Problem description :: The data below should be duplicated in full, unchanged.

Given entries ::
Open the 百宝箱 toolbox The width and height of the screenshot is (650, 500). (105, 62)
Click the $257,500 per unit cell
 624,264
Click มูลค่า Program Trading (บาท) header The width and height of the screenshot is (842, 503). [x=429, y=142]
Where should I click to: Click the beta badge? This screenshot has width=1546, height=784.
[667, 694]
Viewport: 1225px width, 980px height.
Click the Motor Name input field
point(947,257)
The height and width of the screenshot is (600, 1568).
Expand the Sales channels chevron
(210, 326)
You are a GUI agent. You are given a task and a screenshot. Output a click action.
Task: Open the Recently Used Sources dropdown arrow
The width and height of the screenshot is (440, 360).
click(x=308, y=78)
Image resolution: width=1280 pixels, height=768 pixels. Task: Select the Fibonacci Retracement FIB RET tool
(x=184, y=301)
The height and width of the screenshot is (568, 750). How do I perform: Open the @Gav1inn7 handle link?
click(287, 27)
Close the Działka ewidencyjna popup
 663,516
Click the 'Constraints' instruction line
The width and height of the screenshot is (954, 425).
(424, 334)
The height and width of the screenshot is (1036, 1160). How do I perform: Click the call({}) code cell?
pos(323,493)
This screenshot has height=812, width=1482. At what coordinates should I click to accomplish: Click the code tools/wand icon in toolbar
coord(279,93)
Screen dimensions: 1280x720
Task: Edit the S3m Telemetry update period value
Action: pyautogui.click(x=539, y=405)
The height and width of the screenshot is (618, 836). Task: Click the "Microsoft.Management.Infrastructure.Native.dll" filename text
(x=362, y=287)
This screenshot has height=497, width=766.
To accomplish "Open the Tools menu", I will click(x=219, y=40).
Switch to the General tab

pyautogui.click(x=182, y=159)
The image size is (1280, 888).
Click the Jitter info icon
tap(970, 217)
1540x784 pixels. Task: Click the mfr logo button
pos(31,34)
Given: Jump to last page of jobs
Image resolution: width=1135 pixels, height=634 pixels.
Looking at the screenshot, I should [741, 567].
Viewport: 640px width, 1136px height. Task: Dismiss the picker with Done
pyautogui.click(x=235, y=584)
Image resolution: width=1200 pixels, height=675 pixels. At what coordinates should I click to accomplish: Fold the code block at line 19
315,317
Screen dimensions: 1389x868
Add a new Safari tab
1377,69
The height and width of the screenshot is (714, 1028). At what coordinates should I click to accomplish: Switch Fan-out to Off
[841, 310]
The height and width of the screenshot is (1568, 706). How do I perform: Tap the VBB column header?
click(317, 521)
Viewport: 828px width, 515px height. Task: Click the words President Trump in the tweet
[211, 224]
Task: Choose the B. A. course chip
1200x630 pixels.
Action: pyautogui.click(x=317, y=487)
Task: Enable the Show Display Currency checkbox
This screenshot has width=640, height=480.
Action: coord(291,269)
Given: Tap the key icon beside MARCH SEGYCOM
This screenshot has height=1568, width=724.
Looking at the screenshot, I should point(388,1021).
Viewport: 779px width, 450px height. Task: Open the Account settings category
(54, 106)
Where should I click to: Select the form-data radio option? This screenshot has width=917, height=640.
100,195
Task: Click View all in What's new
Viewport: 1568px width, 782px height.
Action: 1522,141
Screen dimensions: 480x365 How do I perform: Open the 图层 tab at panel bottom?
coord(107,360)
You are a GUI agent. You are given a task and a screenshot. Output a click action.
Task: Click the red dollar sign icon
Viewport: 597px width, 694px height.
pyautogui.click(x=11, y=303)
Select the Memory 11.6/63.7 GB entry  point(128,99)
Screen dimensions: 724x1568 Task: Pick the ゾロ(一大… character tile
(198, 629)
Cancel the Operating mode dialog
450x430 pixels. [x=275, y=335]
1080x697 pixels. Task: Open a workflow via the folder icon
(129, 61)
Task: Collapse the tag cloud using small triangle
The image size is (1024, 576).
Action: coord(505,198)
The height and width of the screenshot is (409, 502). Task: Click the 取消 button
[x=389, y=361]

Task response ::
Open the 百宝箱 toolbox The width and height of the screenshot is (650, 500). (105, 62)
Click the $257,500 per unit cell
 624,264
Click มูลค่า Program Trading (บาท) header The width and height of the screenshot is (842, 503). [x=429, y=142]
Where should I click to: Click the beta badge? This screenshot has width=1546, height=784.
[667, 694]
Viewport: 1225px width, 980px height.
Click the Motor Name input field
point(947,257)
The height and width of the screenshot is (600, 1568).
Expand the Sales channels chevron
(210, 326)
You are a GUI agent. You are given a task and a screenshot. Output a click action.
Task: Open the Recently Used Sources dropdown arrow
The width and height of the screenshot is (440, 360).
click(x=308, y=78)
Image resolution: width=1280 pixels, height=768 pixels. Task: Select the Fibonacci Retracement FIB RET tool
(x=184, y=301)
The height and width of the screenshot is (568, 750). How do I perform: Open the @Gav1inn7 handle link?
click(287, 27)
Close the Działka ewidencyjna popup
 663,516
Click the 'Constraints' instruction line
The width and height of the screenshot is (954, 425).
(424, 334)
The height and width of the screenshot is (1036, 1160). How do I perform: Click the call({}) code cell?
pos(323,493)
This screenshot has height=812, width=1482. At what coordinates should I click to accomplish: Click the code tools/wand icon in toolbar
coord(279,93)
Screen dimensions: 1280x720
Task: Edit the S3m Telemetry update period value
Action: pyautogui.click(x=539, y=405)
The height and width of the screenshot is (618, 836). Task: Click the "Microsoft.Management.Infrastructure.Native.dll" filename text
(x=362, y=287)
This screenshot has height=497, width=766.
To accomplish "Open the Tools menu", I will click(x=219, y=40).
Switch to the General tab

pyautogui.click(x=182, y=159)
The image size is (1280, 888).
Click the Jitter info icon
tap(970, 217)
1540x784 pixels. Task: Click the mfr logo button
pos(31,34)
Given: Jump to last page of jobs
Image resolution: width=1135 pixels, height=634 pixels.
Looking at the screenshot, I should [741, 567].
Viewport: 640px width, 1136px height. Task: Dismiss the picker with Done
pyautogui.click(x=235, y=584)
Image resolution: width=1200 pixels, height=675 pixels. At what coordinates should I click to accomplish: Fold the code block at line 19
315,317
Screen dimensions: 1389x868
Add a new Safari tab
1377,69
The height and width of the screenshot is (714, 1028). At what coordinates should I click to accomplish: Switch Fan-out to Off
[841, 310]
The height and width of the screenshot is (1568, 706). How do I perform: Tap the VBB column header?
click(317, 521)
Viewport: 828px width, 515px height. Task: Click the words President Trump in the tweet
[211, 224]
Task: Choose the B. A. course chip
1200x630 pixels.
Action: pyautogui.click(x=317, y=487)
Task: Enable the Show Display Currency checkbox
This screenshot has width=640, height=480.
Action: coord(291,269)
Given: Tap the key icon beside MARCH SEGYCOM
This screenshot has height=1568, width=724.
Looking at the screenshot, I should point(388,1021).
Viewport: 779px width, 450px height. Task: Open the Account settings category
(54, 106)
Where should I click to: Select the form-data radio option? This screenshot has width=917, height=640.
100,195
Task: Click View all in What's new
Viewport: 1568px width, 782px height.
Action: 1522,141
Screen dimensions: 480x365 How do I perform: Open the 图层 tab at panel bottom?
coord(107,360)
You are a GUI agent. You are given a task and a screenshot. Output a click action.
Task: Click the red dollar sign icon
Viewport: 597px width, 694px height.
pyautogui.click(x=11, y=303)
Select the Memory 11.6/63.7 GB entry  point(128,99)
Screen dimensions: 724x1568 Task: Pick the ゾロ(一大… character tile
(198, 629)
Cancel the Operating mode dialog
450x430 pixels. [x=275, y=335]
1080x697 pixels. Task: Open a workflow via the folder icon
(129, 61)
Task: Collapse the tag cloud using small triangle
The image size is (1024, 576).
Action: coord(505,198)
The height and width of the screenshot is (409, 502). Task: Click the 取消 button
[x=389, y=361]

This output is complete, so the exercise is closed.